Iqna - Apa arti harfiah dan idiomatik dari "Fitr"? Apakah kata ini juga digunakan dalam Alquran?
Kata fatir atau ayat "fithratallâhillatî fatharan-nâsa ‘alaihâ/ fitrah (dari) Allah yang telah menciptakan manusia menurut (fitrah) itu" (QS. Ar-Rum: 30) disebutkan dalam Alquran. Fitrat adalah padanan kata khilqah/ penciptaan dan memiliki makna yang sama. Satu-satunya perbedaan antara kata ini adalah bahwa penciptaan manusia secara khusus disebut fitrat. Oleh karena itu, segala kecenderungan yang ada pada diri manusia, baik yang bersifat teologis, mencari Tuhan, maupun menyembah Tuhan, disebut sebagai kecenderungan fitri. Ayatullah Mutahari menulis sebuah buku yang berjudul "Fitrah dalam Alquran" dan membahas pokok bahasan ini.
Idul Fitri adalah Idul Fitrah; yakni, hari raya yang berkaitan dengan penciptaan manusia, yang mewajibkan pemberi nafkah keluarga untuk membayar zakat fitrah per kapita bagi setiap orang yang diciptakan dalam keluarganya, dan tidak dibedakan berdasarkan jenis kelamin, usia, apakah ia beriman atau kafir, apakah ia berpuasa atau tidak. Fakta bahwa seseorang dilahirkan dalam rumah tangga sebagai pencari nafkah atau kepala keluarga sudah cukup untuk membayar fitrah per kapita. Akan tetapi, fitrah tidaklah wajib atas anak yang masih dalam kandungan ibunya, karena fitrah itu belum terbentuk secara lahiriah. Akan tetapi, kalau ia lahir pada malam Idul Fitri pun, tetap saja wajib mengeluarkan zakat fitrah per kapitanya.
Iqna - Apa filosofi Idul Fitri?
Semua program keagamaan kita bersifat multifaset, artinya tidak hanya mengejar satu tujuan saja, seperti ibadah; misalnya, puasa merupakan suatu ibadah, namun tujuannya adalah untuk menambah ketakwaan. Artinya, seseorang memperoleh kekuatan pengendalian diri dan mampu menahan godaan.
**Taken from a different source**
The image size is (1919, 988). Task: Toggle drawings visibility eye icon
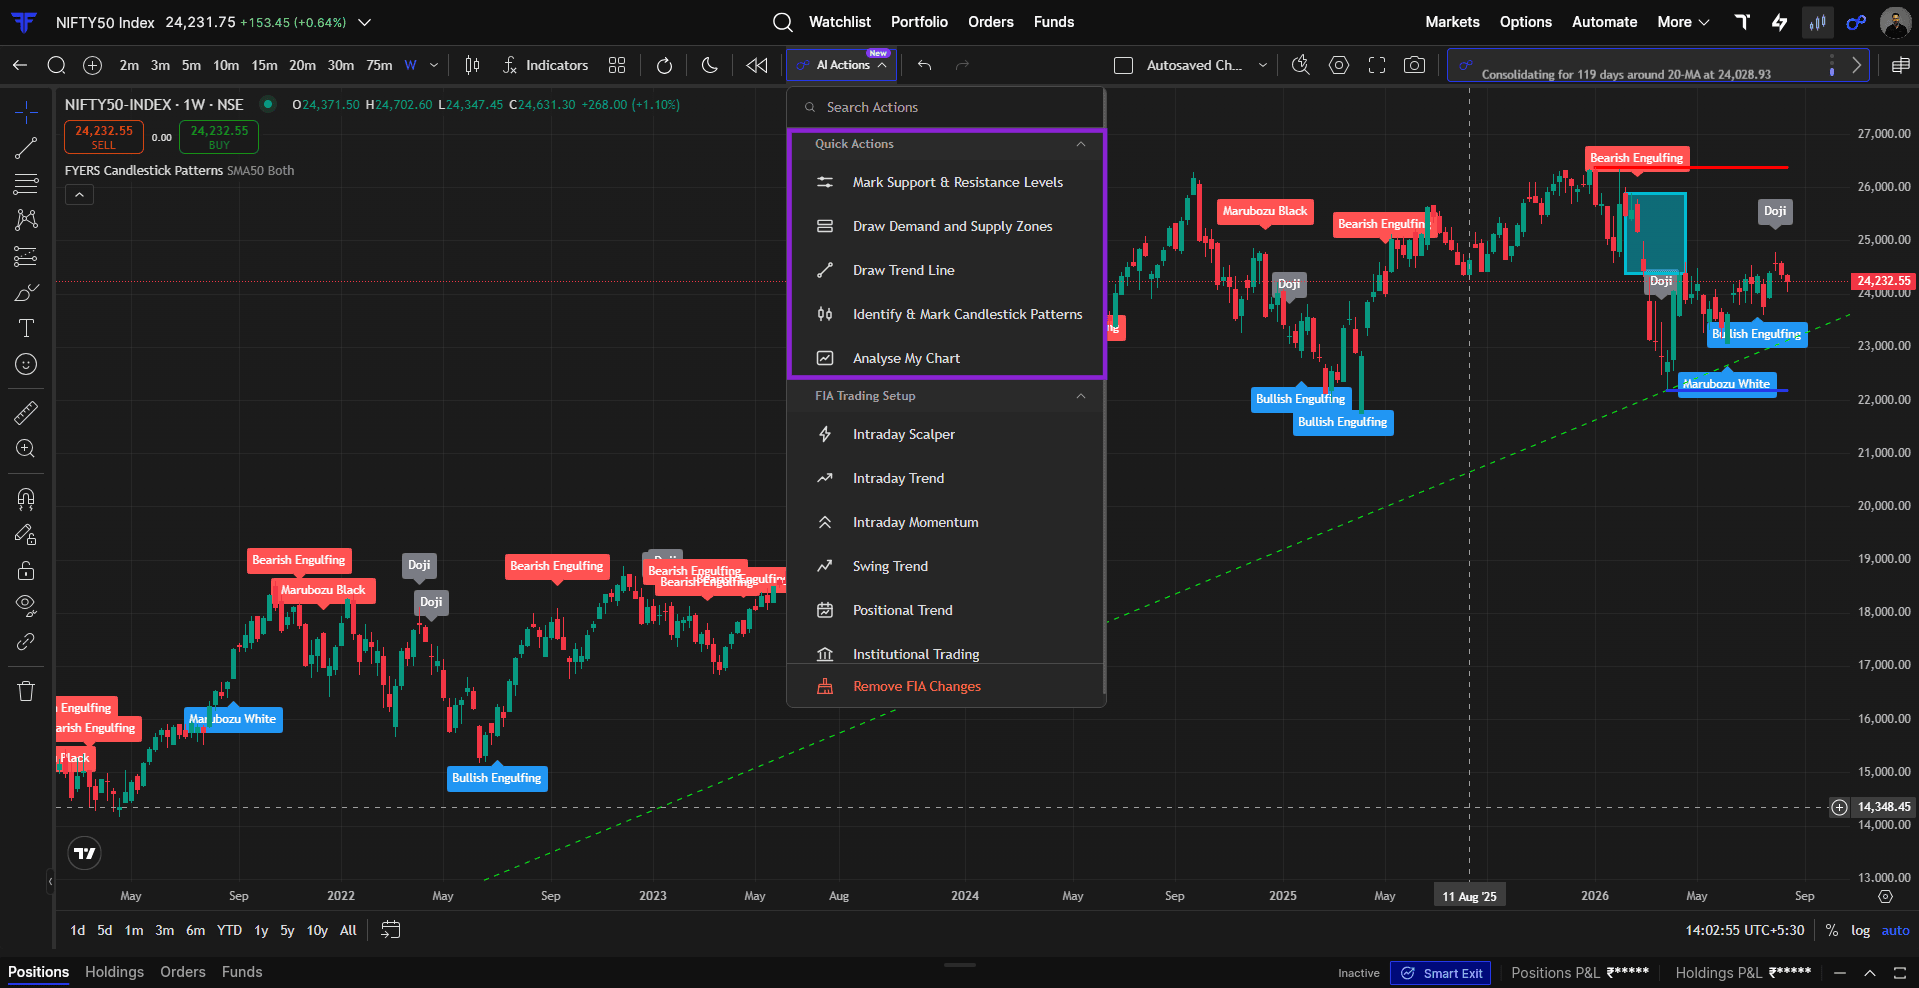click(26, 605)
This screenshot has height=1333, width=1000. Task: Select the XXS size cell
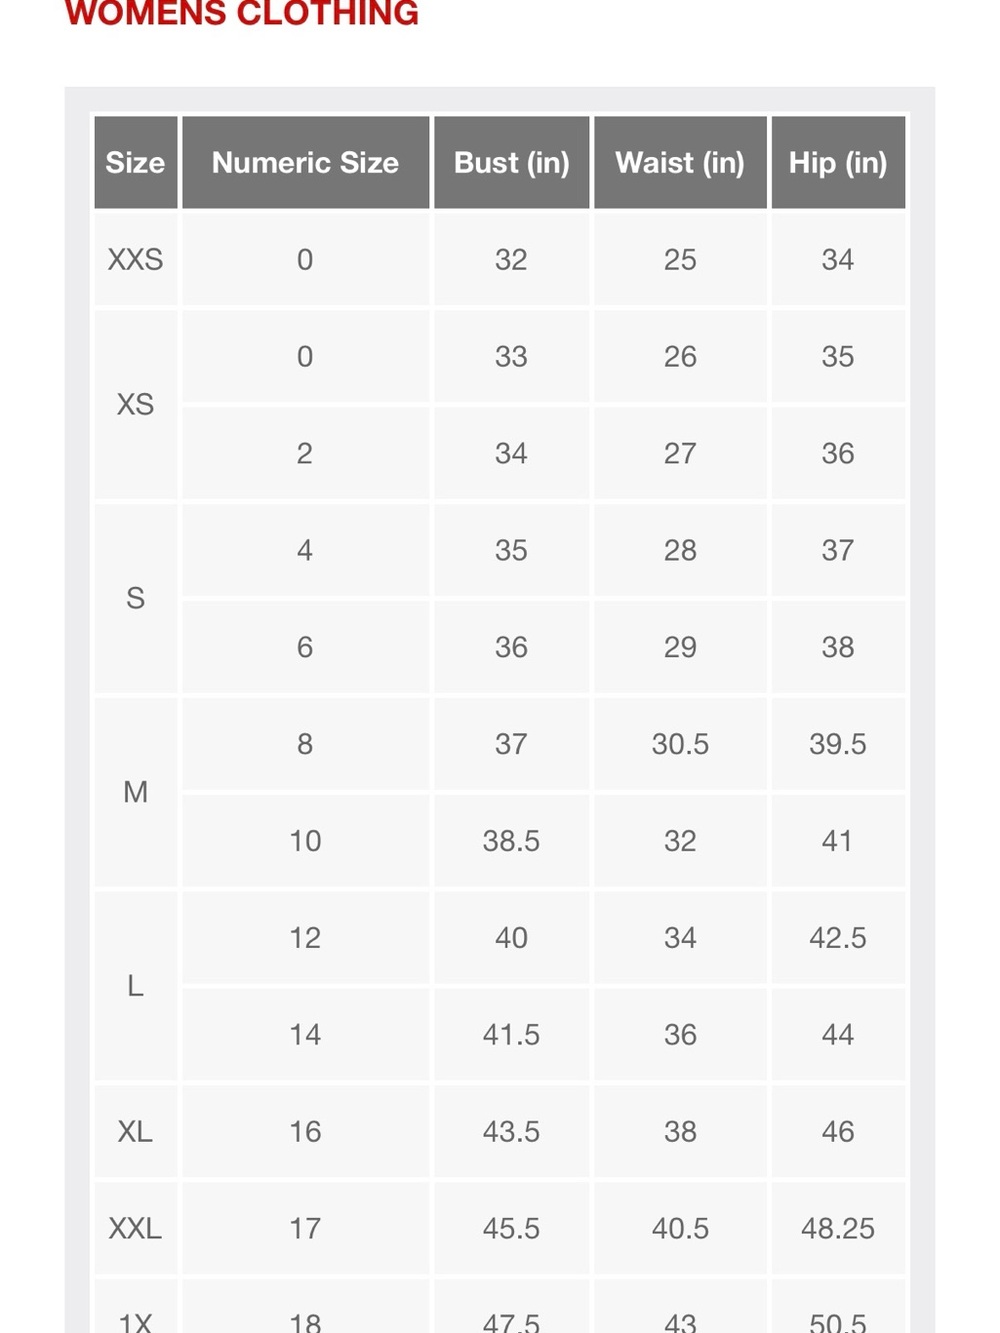(136, 259)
Oleh karena itu, puasa merupakan ibadah kepada Allah, pendidikan, pembinaan, dan penguatan masyarakat terhadap kenikmatan duniawi, serta peningkatan ketakwaan.
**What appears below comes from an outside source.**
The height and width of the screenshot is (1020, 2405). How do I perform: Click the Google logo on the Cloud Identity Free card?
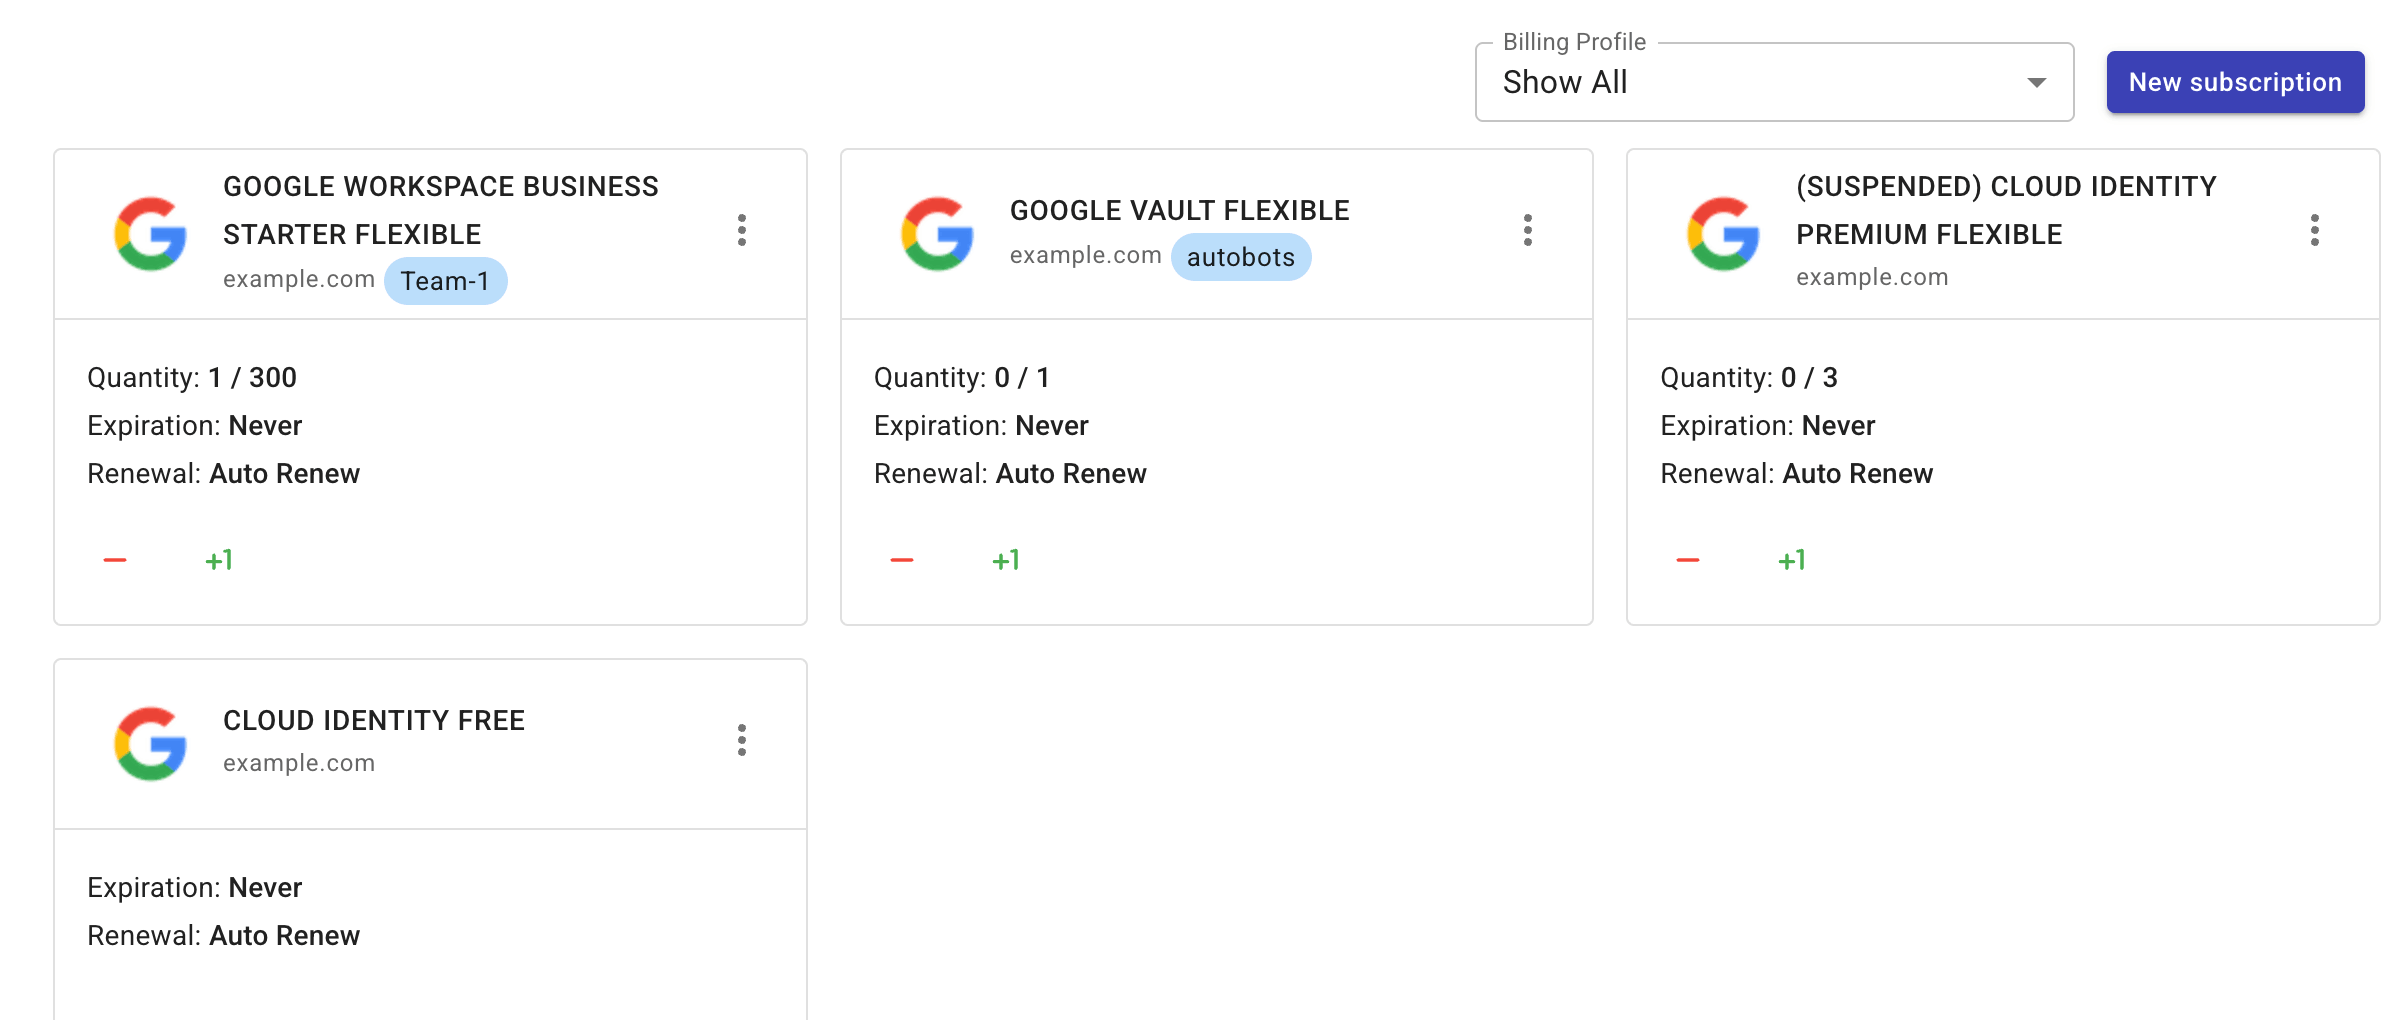pyautogui.click(x=152, y=742)
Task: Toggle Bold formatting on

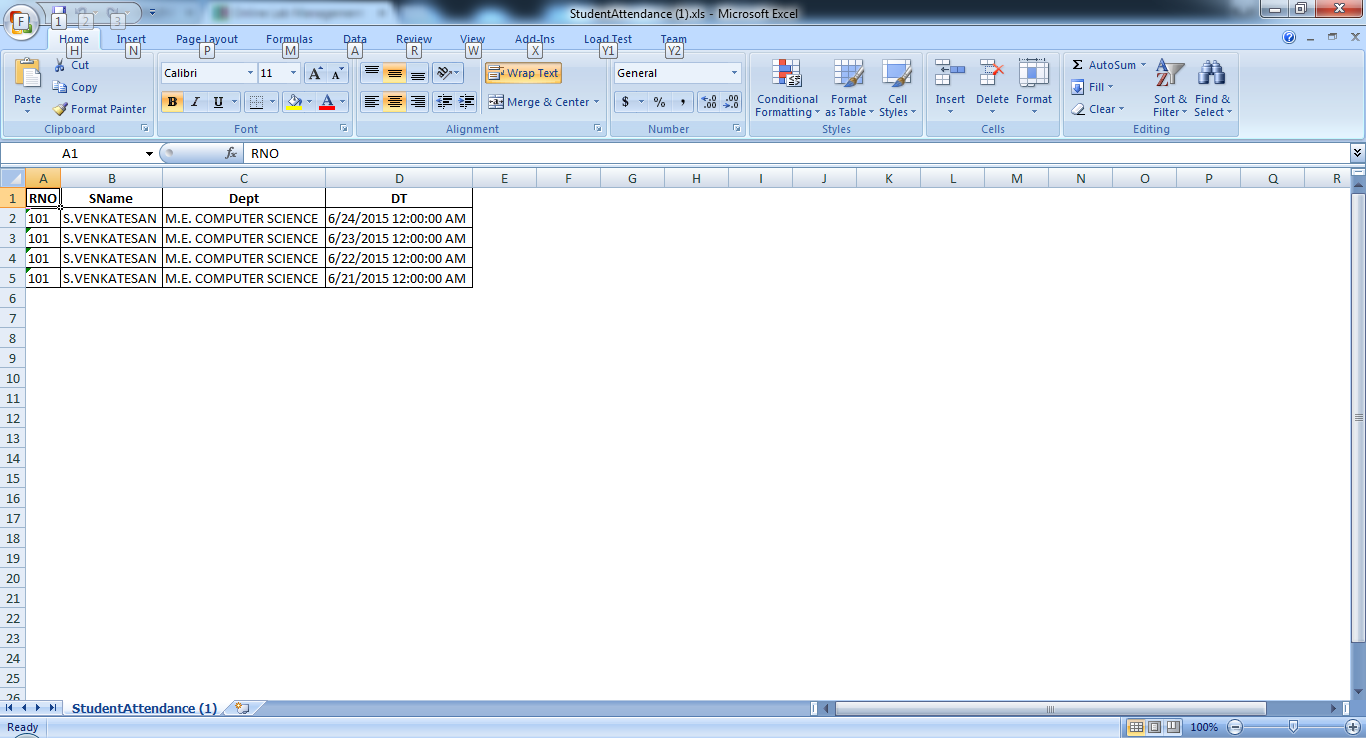Action: [x=172, y=102]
Salah satu aspek puasa selama bulan suci Ramadhan adalah memberi dan peduli terhadap mereka yang membutuhkan di masyarakat. Artinya, dengan menahan lapar, kita bisa sedikit banyak memahami permasalahan masyarakat yang membutuhkan, lalu di akhir bulan, kita bisa memberikan sebagian harta kita untuk ikut merasakan permasalahan mereka dan berempati kepada mereka. Karena simpati intelektual saja tidak cukup, harus ada simpati dalam bentuk tindakan, yakni membayar zakat fitrah.
Tentu saja, selama bulan suci Ramadhan dianjurkan untuk berbuka puasa dan berbagi rezeki dengan orang lain, namun menunaikan zakat fitrah di akhir bulan hukumnya wajib. Karena adanya hubungan antara penciptaan manusia dengan hari raya Idul Fitri, maka Zakat Fitrah disebut juga Zakat Badan.
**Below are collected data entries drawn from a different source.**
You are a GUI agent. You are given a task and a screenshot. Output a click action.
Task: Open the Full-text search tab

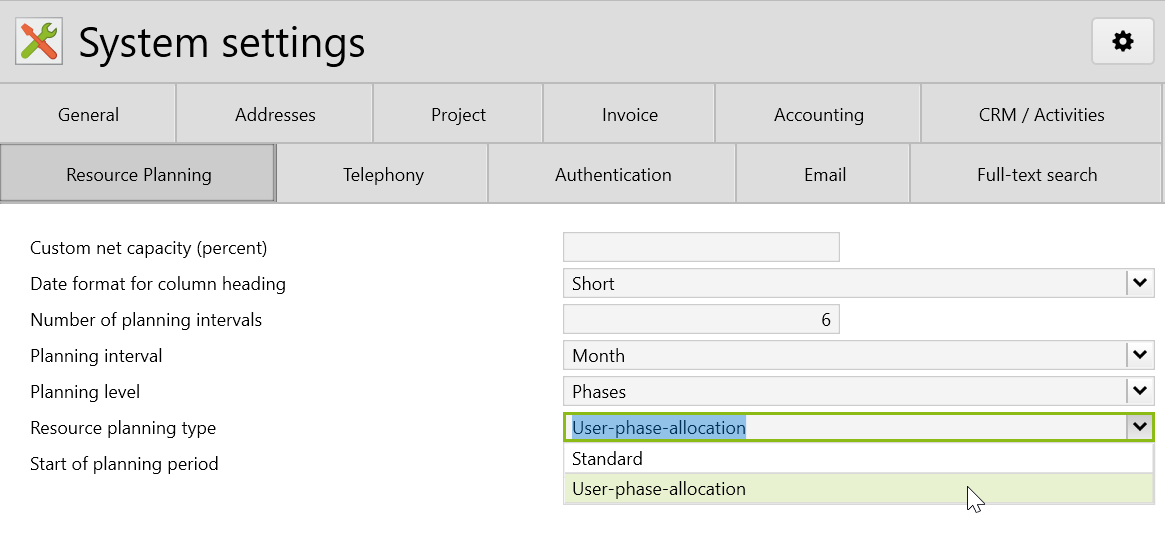point(1036,175)
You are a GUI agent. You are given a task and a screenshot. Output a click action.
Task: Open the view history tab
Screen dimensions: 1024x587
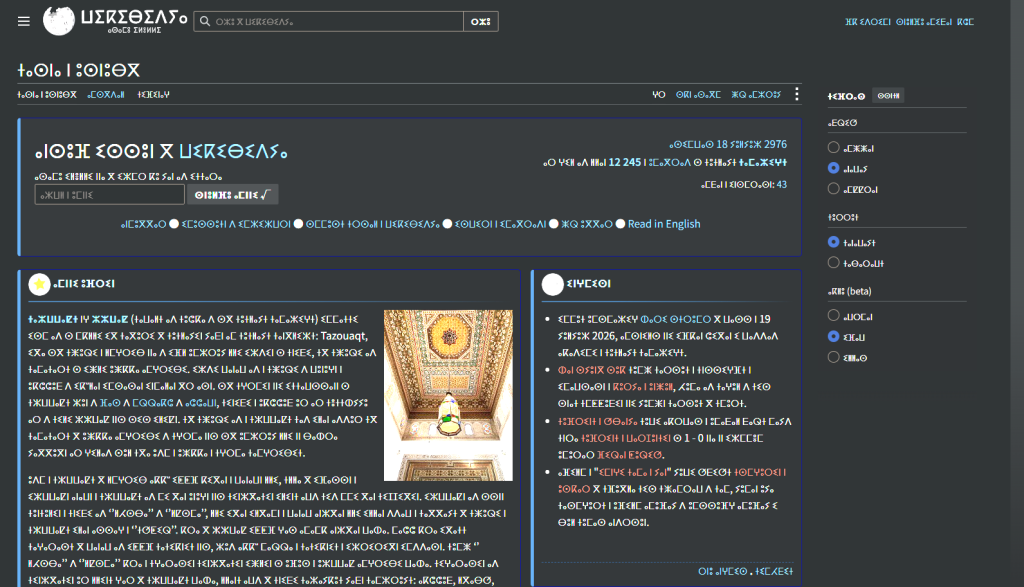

Iqna - Apa hubungan antara puasa dan spiritualitas dan mempertahankannya sepanjang tahun?
Orang yang berpuasa telah menjalankan perintah Allah, yaitu larangan makan dan minum selama bulan suci Ramadhan, dan telah melakukan upaya-upaya untuk menjaga diri dari godaan, yang merupakan cerminan dari ciri-ciri pembinaan atau pendidikan akhlak. Puasa merupakan suatu amalan menahan diri dari godaan, tidak hanya sekedar makan dan minum saja. (HRY)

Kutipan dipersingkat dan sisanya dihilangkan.